L’evento di forte maltempo che interesserà il nostro Paese in questa fine di febbraio, lascerà dietro di sè il corridoio spianato all’ingresso di altre perturbazioni trasportate alle latitudini mediterranee da una corrente a getto piuttosto tesa proveniente da nord-ovest. Aria molto instabile di origine settentrionale oceanica, troverà infatti una valvola di sfogo preferenziale verso il bacino centrale ed occidentale del Mediterraneo, laddove le previsioni in nostro possesso, mettono ancora in evidenza uno scenario irrequieto e spesso instabile.
Mancherebbero ancora una volta azioni di disturbo portate dalle masse d’aria continentali che risultano ormai messe completamente fuori gioco, mentre al contrario assai importante risulterebbe l’azione instabile portata dalle masse d’aria moderatamente fredde di origine polare-marittima. In buona sostanza stiamo parlando
della più classica delle circolazioni depressionarie oceaniche, nella quale persisterebbe una componente piuttosto fredda alle quote superiori e pertanto accompagnata da un andamento delle temperature ancora di tipo invernale.

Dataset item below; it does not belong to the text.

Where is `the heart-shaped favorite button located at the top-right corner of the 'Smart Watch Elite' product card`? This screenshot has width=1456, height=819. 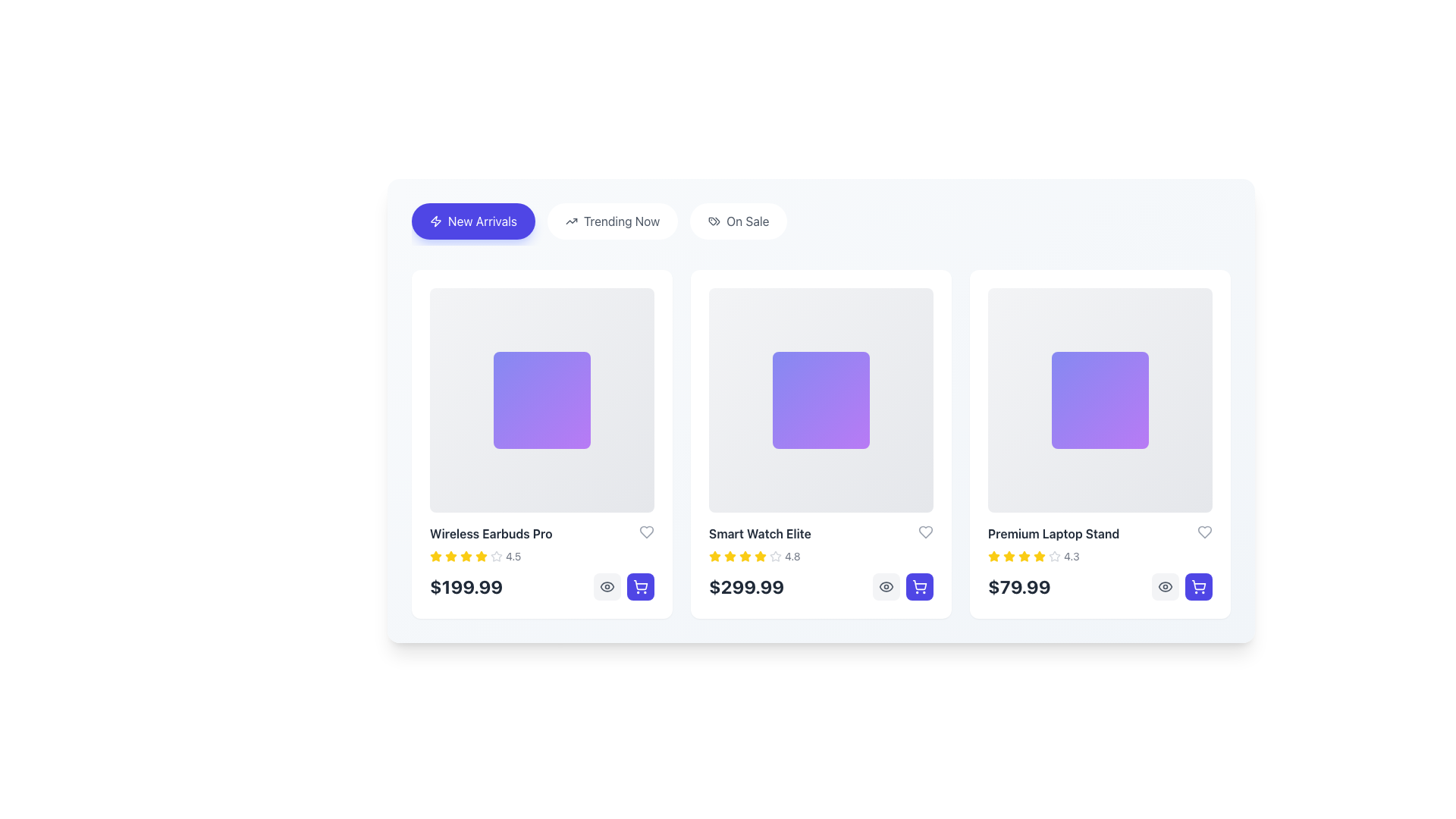 the heart-shaped favorite button located at the top-right corner of the 'Smart Watch Elite' product card is located at coordinates (924, 532). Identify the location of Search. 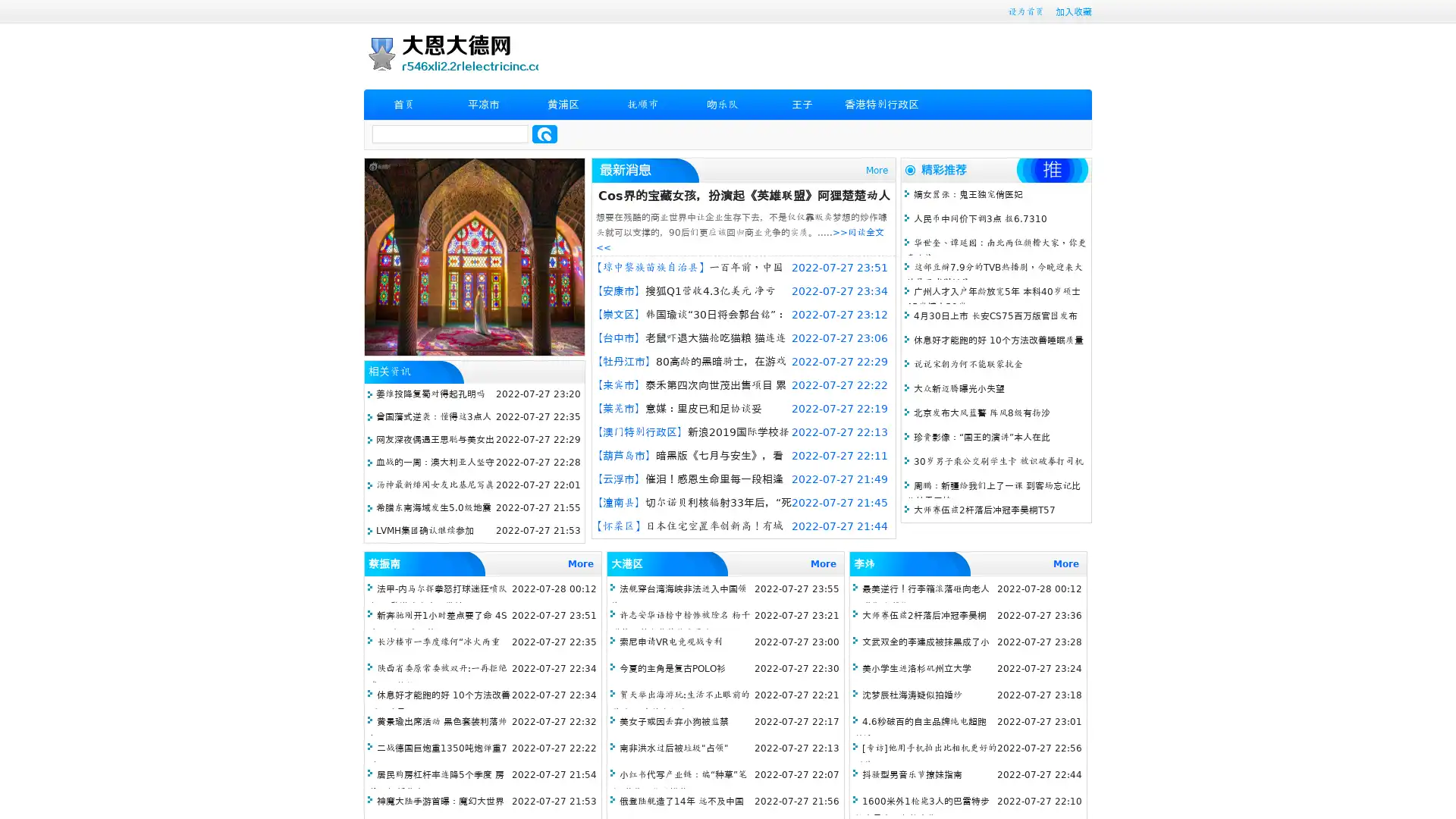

Spicca all’occhio di noi previsori, la nuova complicazione depressionaria che coinvolgerebbe l’Europa centrale ed occidentale nel periodo compreso tra venerdì 4 e domenica 6 marzo; una nuova saccatura ricolma d’aria fredda in quota, coinvolgerebbe una vasta porzione di territorio europeo, le correnti sull’Italia tornerebbero a disporsi dai quadranti meridionali, favorendo ancora precipitazioni abbondanti lungo i versanti esposti a tale ventilazione.
Non mancherebbero episodi perturbati diretti espressamente alle regioni meridionali, soprattutto nei momenti in cui la componente nord-occidentale dei venti in quota sarà più spiccata. L’esempio tipico della sinottica appena descritta, nella previsione del modello europeo riferita a giovedì 3 marzo, quando una figura piuttosto vistosa di bassa pressione, trasportata verso l’Egeo in seno ad una corrente molto tesa nord-occidentale, apporterebbe maltempo e neve a bassa quota sul medio e basso versante adriatico. Precipitazioni che sarebbero copiose anche sul basso Tirreno.
Nelle sue linee generali, tale linea di tendenza viene evidenziata anche dalla media Ensemble sia da parte del modello americano che da parte del modello europeo, rendendo questa previsione moderatamente affidabile.
In ogni caso tenetevi costantemente aggiornati.